=== Section Start ===

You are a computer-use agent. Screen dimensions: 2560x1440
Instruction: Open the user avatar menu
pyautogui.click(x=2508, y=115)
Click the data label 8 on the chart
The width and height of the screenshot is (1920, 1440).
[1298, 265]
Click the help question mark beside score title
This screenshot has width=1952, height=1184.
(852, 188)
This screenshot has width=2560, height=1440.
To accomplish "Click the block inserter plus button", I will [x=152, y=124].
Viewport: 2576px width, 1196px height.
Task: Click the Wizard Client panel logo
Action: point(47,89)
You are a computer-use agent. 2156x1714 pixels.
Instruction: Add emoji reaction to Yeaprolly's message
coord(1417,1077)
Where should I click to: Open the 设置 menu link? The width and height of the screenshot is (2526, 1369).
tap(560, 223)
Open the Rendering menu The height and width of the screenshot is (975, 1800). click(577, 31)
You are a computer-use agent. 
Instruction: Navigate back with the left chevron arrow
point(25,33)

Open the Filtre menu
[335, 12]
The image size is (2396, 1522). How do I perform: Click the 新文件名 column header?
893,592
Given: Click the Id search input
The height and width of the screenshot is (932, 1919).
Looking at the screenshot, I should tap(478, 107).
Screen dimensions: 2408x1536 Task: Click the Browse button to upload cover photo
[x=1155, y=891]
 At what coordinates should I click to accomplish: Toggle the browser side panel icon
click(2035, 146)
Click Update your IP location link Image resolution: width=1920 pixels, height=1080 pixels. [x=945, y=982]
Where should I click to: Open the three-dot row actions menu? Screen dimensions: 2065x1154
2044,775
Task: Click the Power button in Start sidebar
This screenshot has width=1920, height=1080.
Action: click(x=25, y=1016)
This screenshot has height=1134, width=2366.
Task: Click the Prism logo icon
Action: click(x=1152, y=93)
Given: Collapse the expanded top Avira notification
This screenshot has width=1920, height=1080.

=== Section End ===

-- Activity --
Copy out all of the records verbatim.

-- Answer section --
You are a computer-use agent. Screen dimensions: 2560x1440
Instruction: Open the user avatar menu
pyautogui.click(x=2508, y=115)
Click the data label 8 on the chart
The width and height of the screenshot is (1920, 1440).
[1298, 265]
Click the help question mark beside score title
This screenshot has width=1952, height=1184.
(852, 188)
This screenshot has width=2560, height=1440.
To accomplish "Click the block inserter plus button", I will [x=152, y=124].
Viewport: 2576px width, 1196px height.
Task: Click the Wizard Client panel logo
Action: point(47,89)
You are a computer-use agent. 2156x1714 pixels.
Instruction: Add emoji reaction to Yeaprolly's message
coord(1417,1077)
Where should I click to: Open the 设置 menu link? The width and height of the screenshot is (2526, 1369).
tap(560, 223)
Open the Rendering menu The height and width of the screenshot is (975, 1800). click(577, 31)
You are a computer-use agent. 
Instruction: Navigate back with the left chevron arrow
point(25,33)

Open the Filtre menu
[335, 12]
The image size is (2396, 1522). How do I perform: Click the 新文件名 column header?
893,592
Given: Click the Id search input
The height and width of the screenshot is (932, 1919).
Looking at the screenshot, I should tap(478, 107).
Screen dimensions: 2408x1536 Task: Click the Browse button to upload cover photo
[x=1155, y=891]
 At what coordinates should I click to accomplish: Toggle the browser side panel icon
click(2035, 146)
Click Update your IP location link Image resolution: width=1920 pixels, height=1080 pixels. [x=945, y=982]
Where should I click to: Open the three-dot row actions menu? Screen dimensions: 2065x1154
2044,775
Task: Click the Power button in Start sidebar
This screenshot has width=1920, height=1080.
Action: click(x=25, y=1016)
This screenshot has height=1134, width=2366.
Task: Click the Prism logo icon
Action: click(x=1152, y=93)
Given: Collapse the expanded top Avira notification
This screenshot has width=1920, height=1080.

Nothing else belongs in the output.